Output, word for word, the lines of this listing that fall between the line with "Image resolution: width=1024" and the line with "Click the 'Solderability'", counting both of those lines, and no others.
RAW DATA Start Marker
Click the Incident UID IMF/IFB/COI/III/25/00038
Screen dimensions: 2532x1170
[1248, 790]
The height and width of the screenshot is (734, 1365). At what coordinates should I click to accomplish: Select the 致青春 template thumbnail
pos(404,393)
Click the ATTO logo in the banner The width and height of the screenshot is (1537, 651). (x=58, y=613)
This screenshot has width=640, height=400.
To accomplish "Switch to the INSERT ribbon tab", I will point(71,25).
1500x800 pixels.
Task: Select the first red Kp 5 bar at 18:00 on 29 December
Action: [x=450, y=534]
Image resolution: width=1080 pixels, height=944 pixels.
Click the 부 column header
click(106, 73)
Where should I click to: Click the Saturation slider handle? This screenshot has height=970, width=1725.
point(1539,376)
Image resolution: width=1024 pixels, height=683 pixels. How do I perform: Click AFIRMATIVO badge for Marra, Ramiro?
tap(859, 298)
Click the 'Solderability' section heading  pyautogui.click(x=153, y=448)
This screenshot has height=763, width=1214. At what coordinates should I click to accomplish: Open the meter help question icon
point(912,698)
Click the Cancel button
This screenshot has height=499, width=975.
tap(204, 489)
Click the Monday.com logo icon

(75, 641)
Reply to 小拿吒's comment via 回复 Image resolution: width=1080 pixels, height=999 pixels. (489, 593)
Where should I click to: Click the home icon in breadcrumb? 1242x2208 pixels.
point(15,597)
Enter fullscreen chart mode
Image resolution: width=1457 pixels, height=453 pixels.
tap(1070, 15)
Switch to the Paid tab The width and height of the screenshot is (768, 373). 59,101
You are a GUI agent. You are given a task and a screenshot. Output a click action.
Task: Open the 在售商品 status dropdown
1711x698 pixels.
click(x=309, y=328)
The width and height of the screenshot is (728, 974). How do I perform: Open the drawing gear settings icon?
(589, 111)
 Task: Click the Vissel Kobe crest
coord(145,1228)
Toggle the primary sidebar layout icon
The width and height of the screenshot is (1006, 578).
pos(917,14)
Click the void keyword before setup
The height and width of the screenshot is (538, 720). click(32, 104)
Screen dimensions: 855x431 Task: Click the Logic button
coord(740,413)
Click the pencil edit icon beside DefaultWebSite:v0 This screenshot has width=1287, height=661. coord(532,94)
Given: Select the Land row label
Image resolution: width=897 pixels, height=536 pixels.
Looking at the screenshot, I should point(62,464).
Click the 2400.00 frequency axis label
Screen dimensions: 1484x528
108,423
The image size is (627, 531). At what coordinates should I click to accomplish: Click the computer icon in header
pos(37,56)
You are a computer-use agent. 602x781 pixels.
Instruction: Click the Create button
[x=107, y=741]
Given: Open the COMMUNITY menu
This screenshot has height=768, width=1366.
RAW DATA End Marker
• [FINAL ANSWER]
Image resolution: width=1024 pixels, height=683 pixels. How do I perform: Click AFIRMATIVO badge for Marra, Ramiro?
tap(859, 298)
Click the 'Solderability' section heading  pyautogui.click(x=153, y=448)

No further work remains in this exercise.